Die Union wirft Fischer vor, unter seiner Verantwortung hätten deutsche Botschaften mit ihrer Visa-Vergabepraxis Schleuserkriminalität, Menschenhandel und Zwangsprostitution Vorschub geleistet. Mit der Praxis beschäftigt sich derzeit ein Untersuchungsausschuss.

Einem Bericht der Zeitung "Die Welt" zufolge gibt es im Auswärtigen Amt Befürchtungen, die EU-Regelungen könnten in China "für Visumserschleichungen missbraucht werden". Deutschen Sicherheitsbehörden lägen Hinweise vor, dass chinesische Tourismusunternehmen und Speditionen von Schleusern gezielt unterwandert und genutzt werden könnten.

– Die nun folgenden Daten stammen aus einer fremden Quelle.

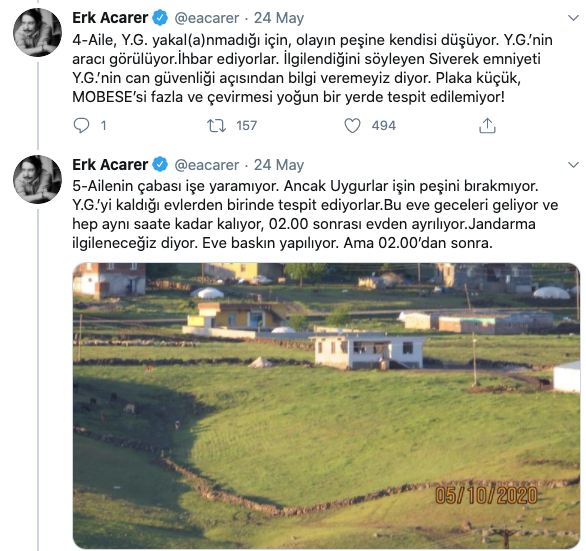
Task: Open Erk Acarer avatar on 4-Aile tweet
Action: [37, 32]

Abkommen seit September 2004

Mit einem seit September 2004 angewendeten Abkommen zwischen der EU und China wurde das Reisebüroverfahren für 13 Schengen-Staaten vereinbart. Dabei werden für Gruppenreisen Visa über bei der chinesischen Regierung akkreditierte chinesische Reisebüros vergeben, ohne dass die Antragsteller persönlich vorsprechen müssen. Dieses Verfahren galt als eines der Einfallstore beim Visa-Missbrauch in der Ukraine.

Seit der Reiseerleichterung ist die Zahl der Visa-Anträge bei der deutschen Botschaft in Peking stark gestiegen. Koch schrieb an Fischer: "Es sollte im gemeinsamen Interesse von Bund und Ländern liegen, die Ausstellung der Visa so zu gestalten, dass sie nicht zu einem Nadelöhr für chinesische Touristen wird." Hessen sei bei den Übernachtungen chinesischer Gäste führend in Deutschland und wolle diesen Vorsprung ausbauen. Der Ministerpräsident geht dabei davon aus, dass Reisende aus China "auch unter Sicherheitsaspekten nicht zu den Problemgruppen gehören".

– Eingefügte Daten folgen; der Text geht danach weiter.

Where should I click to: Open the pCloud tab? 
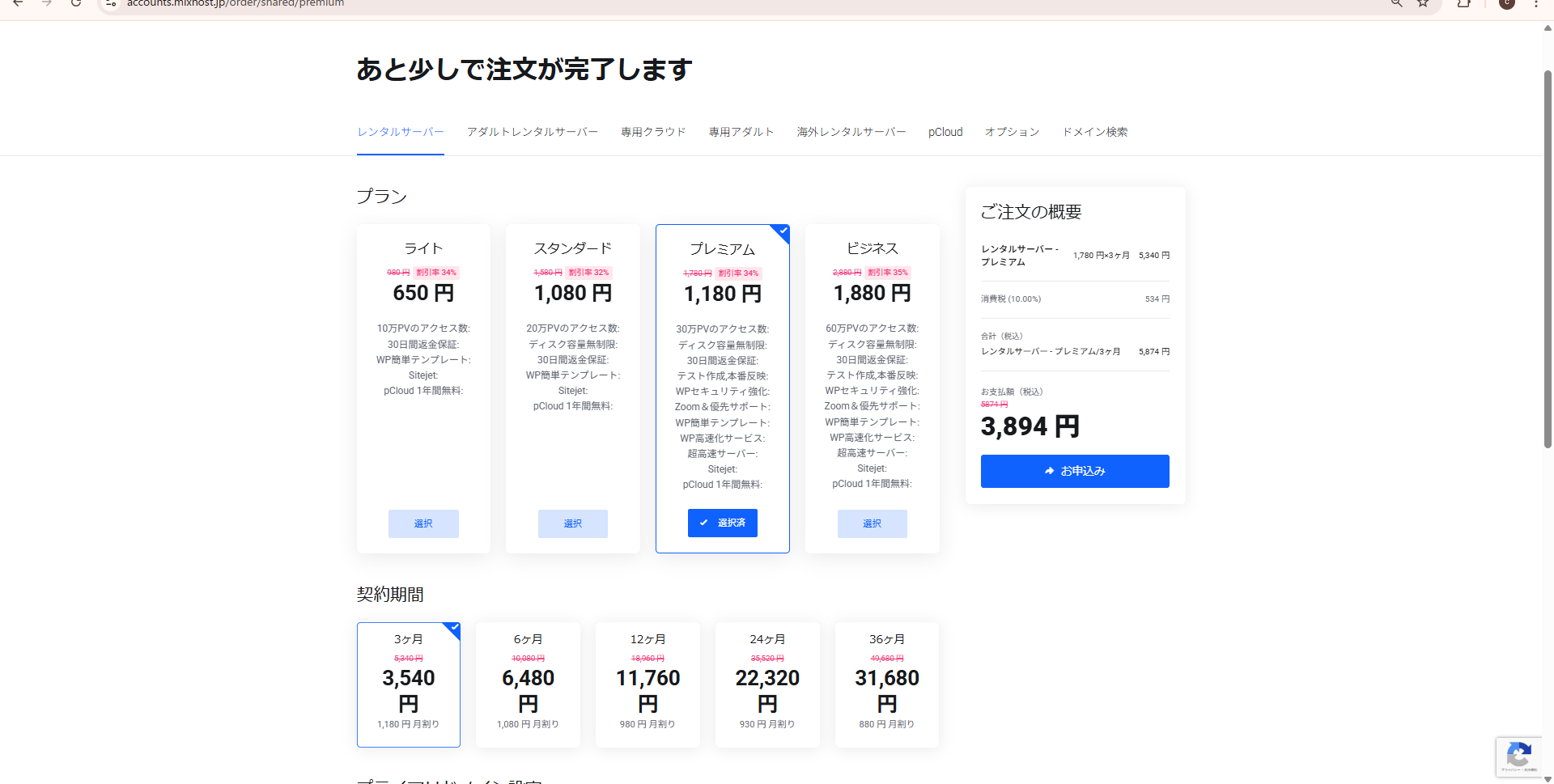click(945, 132)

Der Außenamts-Staatssekretär Jürgen Chrobog hatte dagegen im Dezember vorigen Jahres in einem Brief an das deutsche Innenministerium Befürchtungen über möglichen Missbrauch geäußert. Die Regierung in Berlin regte nach Angaben aus dem Außenministerium darüber hinaus in Brüssel an, das Abkommen mit China monatlich von der EU überprüfen zu lassen. (APA/dpa)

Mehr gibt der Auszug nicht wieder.